Tenía mucha razón y el abogado sabía que perdería el empleo si su jefe descubría que había estado formulando preguntas y, en general, suplantando a un agente.

—Sí, soy abogado. Callahan y yo estudiamos juntos en la facultad.

—Entonces ¿por qué quiere ver a Darby Shaw?

El barman se había acercado y escuchaba la conversación.

—¿La conoce?

—No lo sé —respondió, aunque era evidente que la conocía—. ¿Tiene algún problema?

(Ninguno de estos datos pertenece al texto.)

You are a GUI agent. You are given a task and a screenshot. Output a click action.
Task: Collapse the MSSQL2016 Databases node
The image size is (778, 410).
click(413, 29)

—No. Pero usted la conoce, ¿no es cierto?

—Puede que sí y puede que no.

—Vamos a ver. ¿Cómo se llama usted?

—Muéstreme una placa y le diré mi nombre.

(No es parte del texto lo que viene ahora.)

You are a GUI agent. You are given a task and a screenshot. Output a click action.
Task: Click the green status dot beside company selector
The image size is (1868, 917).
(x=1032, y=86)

Gavin tomó un sorbo de cerveza de la botella y le sonrió al barman.

—Tengo que hablar con ella, ¿de acuerdo? Es muy importante. Pasaré unos días en el Hilton. Si la ve, dígale que me llame —dijo, al tiempo que le ofrecía la tarjeta al estudiante, que la miró, volvió la espalda y se alejó.

A las tres abrió la puerta de su habitación y comprobó el teléfono. Ningún mensaje. Dondequiera que Darby estuviera, todavía no había llamado. En el supuesto, naturalmente, de que siguiera viva.